GAA Football

Pundits' analysis of playing style 'flawed' says Down boss Paddy Tally

New Down boss Paddy Tally says he won’t be paying attention to pundits’ opinions as he gears up for his first year in charge of the Mourne County. Picture by Philip Fitzpatrick
Neil Loughran

DOWN boss Paddy Tally has branded criticism of his teams' playing style as “flawed” – and insists he won’t be paying attention to pundits’ opinions as he gears up for his first year in charge of the Mourne County.

The Galbally native was named as Eamonn Burns’s successor at the end of August, having been involved with All-Ireland semi-finalists Galway prior to their Championship exit at the hands of eventual champions Dublin.

Despite an impressive resume, which includes leading St Mary’s University College to an unlikely Sigerson Cup triumph in 2017, Tally found himself in the crosshairs of RTE pundits Joe Brolly and Colm O’Rourke earlier this year – with both lamenting the “defensive” style of play deployed by the Tribesmen.

The level of scrutiny is likely to be even greater now that he will be wearing the bainisteoir's bib but Tally, whose Down side begin their Dr McKenna Cup campaign on December 30, feels it would be “weak” for him to pay attention to comments from outside the camp.

“I don’t really pass any remarks on it to be honest with you, I never did,” said Tally, who was part of James McCartan’s management team during Down’s run to the 2010 All-Ireland final.

“If you lived your life and were influenced too much by what people think about you or say about you in terms of football, you wouldn’t do an awful lot.

“With regards to the way the football team plays, the key is probably winning games. Ultimately that is the ambition of every player who puts on a jersey, to be successful in that team.

“Now, if it doesn’t suit somebody’s palette, I can do nothing about that. All I can do is put a system in place that is the best for this particular team.

“Galway played a certain way and, as much as we were tight at the back, we were also very good up front as well. It’s trying to get that balance right and I think every team does that – that’s no different than what’s happening all over Ireland.

“I think it’s… I wouldn’t say it’s weak analysis, but certainly it’s flawed in a lot of ways. Anybody that really analyses sport in depth and really puts their time into it will see that there’s a way to win games and be successful, and you have to follow what’s best for you.

“It’d be quite weak of me to organise a team, or to coach a team, to satisfy a pundit, or a number of pundits. That wouldn’t be the way forward.”
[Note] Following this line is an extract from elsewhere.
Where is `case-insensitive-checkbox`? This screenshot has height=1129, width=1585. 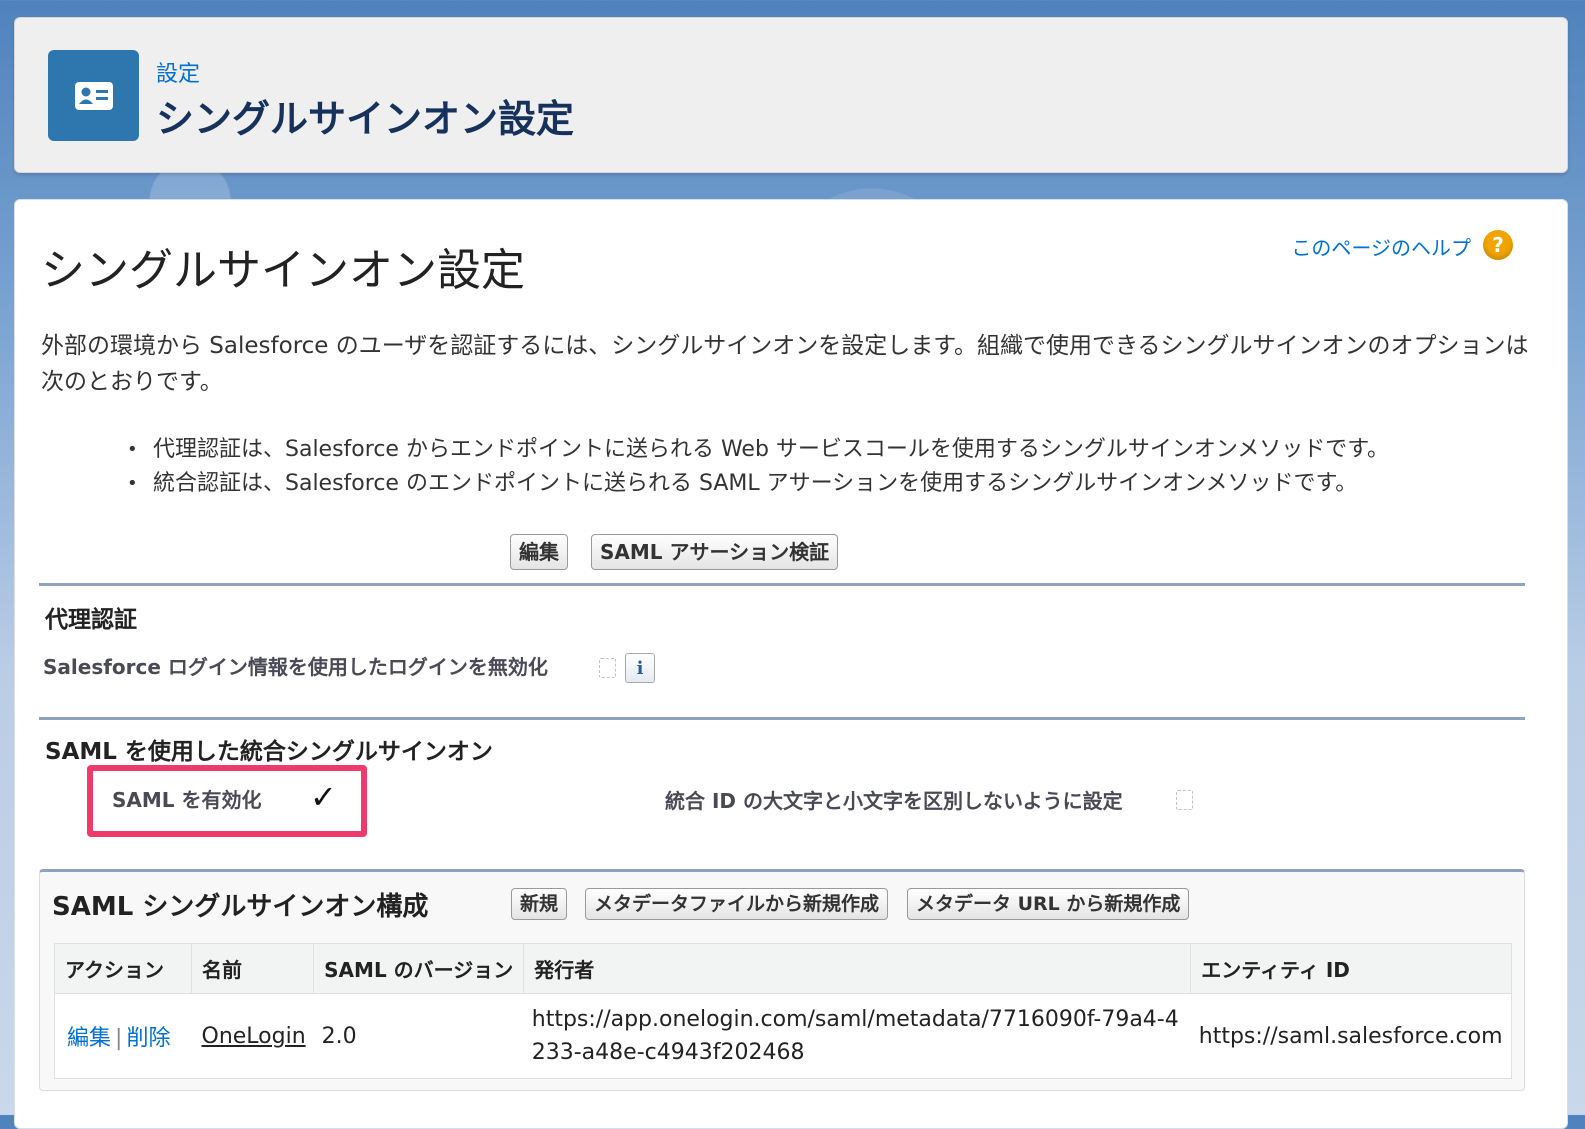
case-insensitive-checkbox is located at coordinates (1184, 800).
And although the notion of ‘the Down Way’ of playing still exists in some quarters, Tally says it is his intention to cut his cloth to suit.

“I don’t know what the ‘Down Way’ was,” he continued.

“All I know is when I grew up, Down was a team that had won three All-Irelands and then they won another two in the early ’90s. In Tyrone we grew up looking up to Down because we hadn’t won any.

“Things have changed obviously since ’94. We had a good run in 2010, we came close again, but now the people in Down just want Down to do well again.

“If you can go out and play a lovely brand of football that’s exciting and entertaining, brilliant, but I think ultimately people will settle for winning, and they’ll settle for success and progression.”


DOWN boss Paddy Tally is resigned to being without full-back Gerard McGovern next year.

The Burren full-back opted off the panel back in February and has since relocated to Australia.

Hopes were high within the county that he might return for the 2019 campaign, but Tally has confirmed that won’t be the case.

And McGovern is not the only key man set to spend time Down Under next year, with Australia-bound half-forward Shay Millar also opting off the panel.

Meanwhile, the experienced Kevin McKernan could be held in reserve until the start of the National League after picking up a shoulder injury during Burren’s Ulster Championship exit to Scotstown last month.